Experimental support for more recent versions of the standard can be enabled by using the -openmp:llvm switch instead of the -openmp switch. As of Visual Studio 2022 version 17.7, this includes most of the OpenMP 3.1 standard (except auto schedule, static class members in a threadprivate directive, constqualified types in firstprivate clause, and iterators). Implementation of loop collapse in parallel for loops conforms to the OpenMP 5.2 standard. Read More.
Support for the SIMD directives from the OpenMP 4.0 standard is enabled with the -openmp:experimental switch. Read More.
Nagfor – Fortran
NAG Fortran Compiler 7.2 (Release Note) supports x86 and x64, for Linux, Mac and Windows, Apple silicon Macs for MacOS, ARM for Linux, Partial support for OpenMP 4.0 and 4.5 is included in the initial release of 7.2. An update will follow in early 2024 to upgrade that to full support. Read More.
C/C++/Fortran
NVIDIA HPC Compilers support a subset of OpenMP 5.1 in Fortran/C/C++ on Linux/x86_64 and Linux/AAch64, and NVIDIA GPUs. Full support for OpenMP 3.1 in Fortran/C/C++ on Linux/x86_64 and Linux/AArch64. Compile with -mp to enable OpenMP for multicore CPUs on all platforms. Compile with -mp=gpu to enable target offload to NVIDIA GPUs. Read More.
C/C++/Fortran
The OpenUH 3.x compiler has a full open-source implementation of OpenMP 2.5 and near-complete support for OpenMP 3.0 (including explicit task constructs) on Linux 32-bit or 64-bit platforms. Read More & Download
C/C++/Fortran
Oracle Developer Studio 12.6 compilers (C, C++, and Fortran) support OpenMP 4.0 features. Compile with -xopenmp to enable OpenMP in the compiler. For this to work use at least optimization level -xO3, or the recommended -fast option to generate the most efficient code. To debug the code, compile without optimization option, add -g and use -xopenmp=noopt. Use the -xvpara option for static correctness checking and the -xloopinfo option for loop level messages. The latter is less comprehensive than the preferred er_src tool to get more detailed information on compiler optimizations. Add the -g option to the compile options to enable this and execute the command “er_src file.o” to extract the information. Read More
Pyjama research compiler – Java
Pyjama is a research compiler for OpenMP directives in Java developed by the Parallel and Reconfigurable Computing lab, University of Auckland. It supports most of the OpenMP Version 2.5 specification, corresponding to the Common Core. Beyond this, it supports advanced features, including GUI-aware directives and concepts and directives for OpenMP asynchronous event-driven programming as well as Java specific features like strong Exception handling, loops over iterators etc.
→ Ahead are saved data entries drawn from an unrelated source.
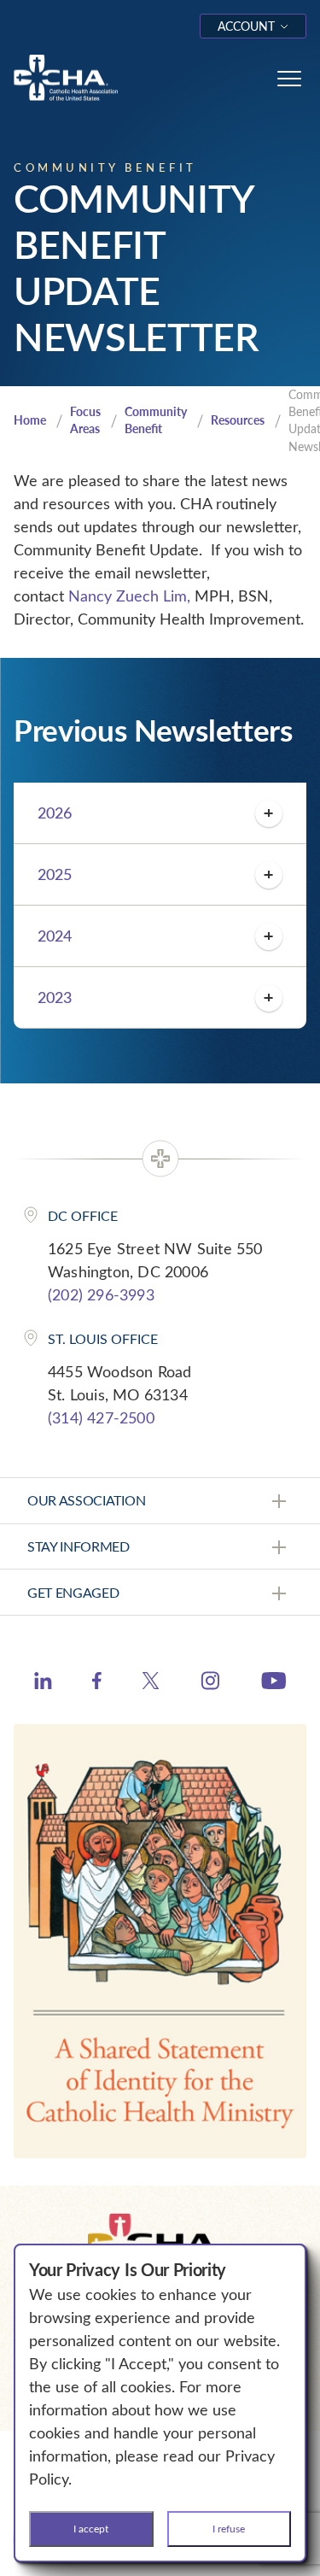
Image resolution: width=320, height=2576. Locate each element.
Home (30, 420)
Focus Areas (85, 420)
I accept (90, 2528)
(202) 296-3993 (101, 1294)
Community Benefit (156, 420)
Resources (238, 420)
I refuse (228, 2528)
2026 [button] (55, 812)
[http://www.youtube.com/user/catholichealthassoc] (273, 1683)
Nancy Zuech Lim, (131, 595)
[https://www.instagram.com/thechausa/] (210, 1685)
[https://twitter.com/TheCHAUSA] (151, 1683)
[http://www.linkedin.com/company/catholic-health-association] (43, 1683)
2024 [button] (55, 935)
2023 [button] (55, 997)
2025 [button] (55, 874)
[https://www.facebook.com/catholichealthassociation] (97, 1683)
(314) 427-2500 (101, 1417)
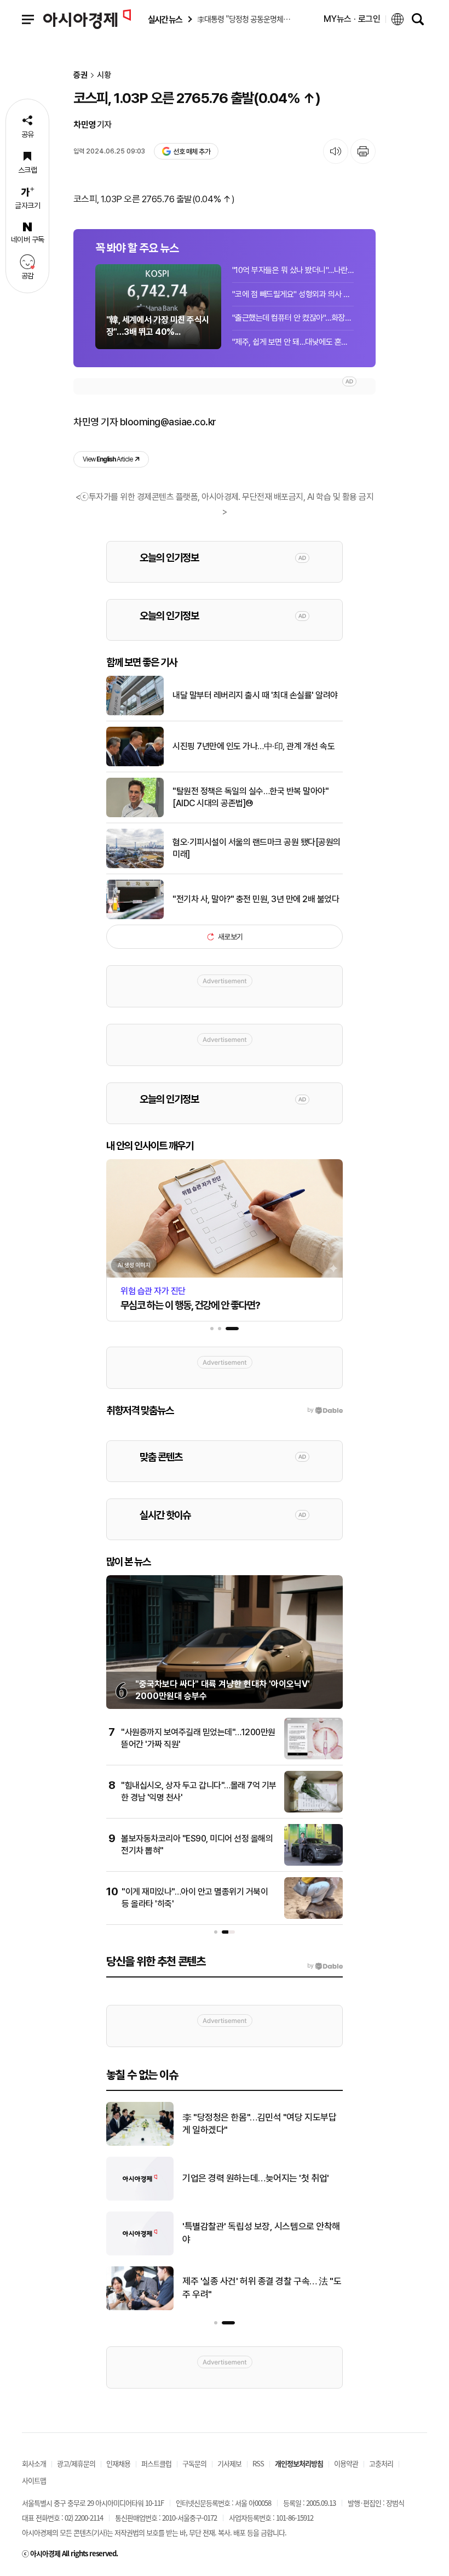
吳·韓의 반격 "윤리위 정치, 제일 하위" (250, 2232)
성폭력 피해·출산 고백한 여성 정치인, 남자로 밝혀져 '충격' (261, 2288)
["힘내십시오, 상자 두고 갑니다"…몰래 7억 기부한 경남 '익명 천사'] (313, 1810)
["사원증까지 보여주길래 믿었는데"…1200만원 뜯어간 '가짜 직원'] (313, 1757)
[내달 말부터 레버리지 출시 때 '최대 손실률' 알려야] (135, 713)
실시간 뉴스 (165, 19)
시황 (104, 75)
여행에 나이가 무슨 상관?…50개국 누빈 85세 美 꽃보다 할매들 (260, 2124)
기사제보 (229, 2463)
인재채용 (118, 2463)
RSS (258, 2463)
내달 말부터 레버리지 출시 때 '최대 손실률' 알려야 (255, 695)
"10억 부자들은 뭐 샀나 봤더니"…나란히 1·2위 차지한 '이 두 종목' (293, 270)
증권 (80, 75)
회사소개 (34, 2463)
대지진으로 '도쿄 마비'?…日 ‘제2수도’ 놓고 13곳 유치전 (259, 2178)
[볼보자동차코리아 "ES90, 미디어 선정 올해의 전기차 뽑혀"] (313, 1863)
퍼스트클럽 (156, 2463)
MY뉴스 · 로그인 (352, 19)
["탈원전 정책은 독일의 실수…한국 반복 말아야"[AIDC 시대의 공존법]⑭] (135, 815)
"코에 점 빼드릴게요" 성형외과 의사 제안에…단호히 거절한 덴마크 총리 (293, 294)
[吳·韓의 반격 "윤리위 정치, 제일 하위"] (140, 2253)
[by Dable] (325, 1966)
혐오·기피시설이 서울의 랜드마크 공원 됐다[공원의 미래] (256, 848)
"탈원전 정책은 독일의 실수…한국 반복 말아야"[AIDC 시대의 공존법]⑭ (250, 797)
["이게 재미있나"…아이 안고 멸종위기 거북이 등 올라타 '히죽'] (313, 1916)
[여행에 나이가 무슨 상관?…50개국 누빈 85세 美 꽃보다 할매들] (140, 2143)
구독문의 (194, 2463)
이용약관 (346, 2463)
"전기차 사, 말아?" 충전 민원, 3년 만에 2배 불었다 (255, 899)
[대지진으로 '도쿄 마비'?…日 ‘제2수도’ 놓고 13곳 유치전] (140, 2198)
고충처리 (381, 2463)
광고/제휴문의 (76, 2463)
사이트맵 (34, 2480)
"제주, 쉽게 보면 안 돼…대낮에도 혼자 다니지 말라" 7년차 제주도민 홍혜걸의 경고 (293, 342)
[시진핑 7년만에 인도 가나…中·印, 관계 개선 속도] (135, 764)
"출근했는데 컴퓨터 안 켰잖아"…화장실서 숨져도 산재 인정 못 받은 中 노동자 (293, 318)
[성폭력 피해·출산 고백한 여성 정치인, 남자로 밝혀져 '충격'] (140, 2308)
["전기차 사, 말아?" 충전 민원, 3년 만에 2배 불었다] (135, 917)
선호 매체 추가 (191, 151)
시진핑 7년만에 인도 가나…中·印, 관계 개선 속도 (253, 746)
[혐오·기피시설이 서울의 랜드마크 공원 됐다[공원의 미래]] (135, 866)
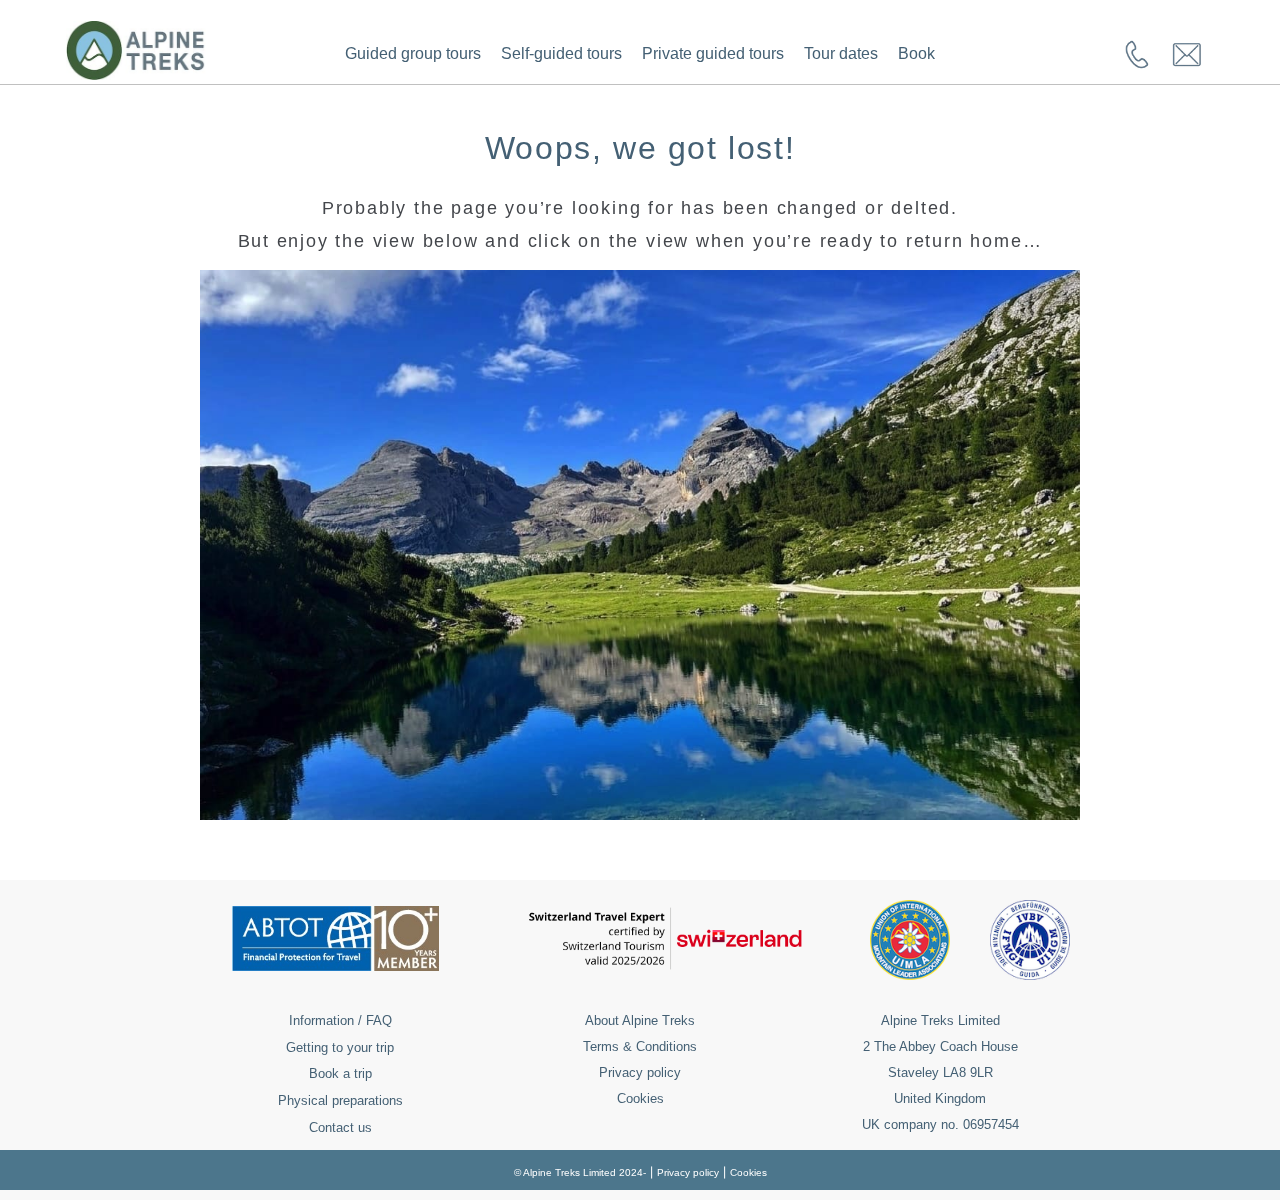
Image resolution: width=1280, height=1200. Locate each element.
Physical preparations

It is based on a source-to-source compiler and a runtime library, both published Open Source. The Pyjama website provides Pyjama, examples, documentation and more. The source code is hosted at: https://github.com/ParallelAndReconfigurableComputing/Pyjama.
Tools
Vendor / Source
Tools/Language
Information
Codee – C/C++/Fortran
Codee is a programming development tool to help improve the performance of C/C++/Fortran applications on multicore CPUs and GPUs using OpenMP. Codee Static Code Analyzer provides a systematic predictable approach to enforce the parallel programming coding rules of the Open Catalog of Best Practices for Modernization and Optimization (https://github.com/codee-com/open-catalog). It also provides Coding Assistant capabilities to enable semi-automatic source code rewriting using OpenMP directives for vectorization, multithreading and offloading. Overall, it helps novice programmers write OpenMP codes at the expert level. Codee’s integrations with IDEs and CI/CD frameworks through standard data exchange file formats enabling optimization improvements earlier in the development cycle. Read More.
Extrae – C, C++. Fortran, Java, Python
Extrae is an instrumentation package that collects performance data and saves it in Paraver trace format. It supports the instrumentation of MPI, OpenMP, OmpSs, pthreads, CUDA/CUPTI, HIP, OpenACC, OpenCL, and GASPI programming models, with programs written in C, C++, Fortran, Java, and Python, as well as combinations of different languages, hybrid, and modular codes. In addition to capturing the activity of the parallel runtime, Extrae can track I/O activity, memory operations, hardware counter metrics, including uncore and network counters, as well as references to the source code.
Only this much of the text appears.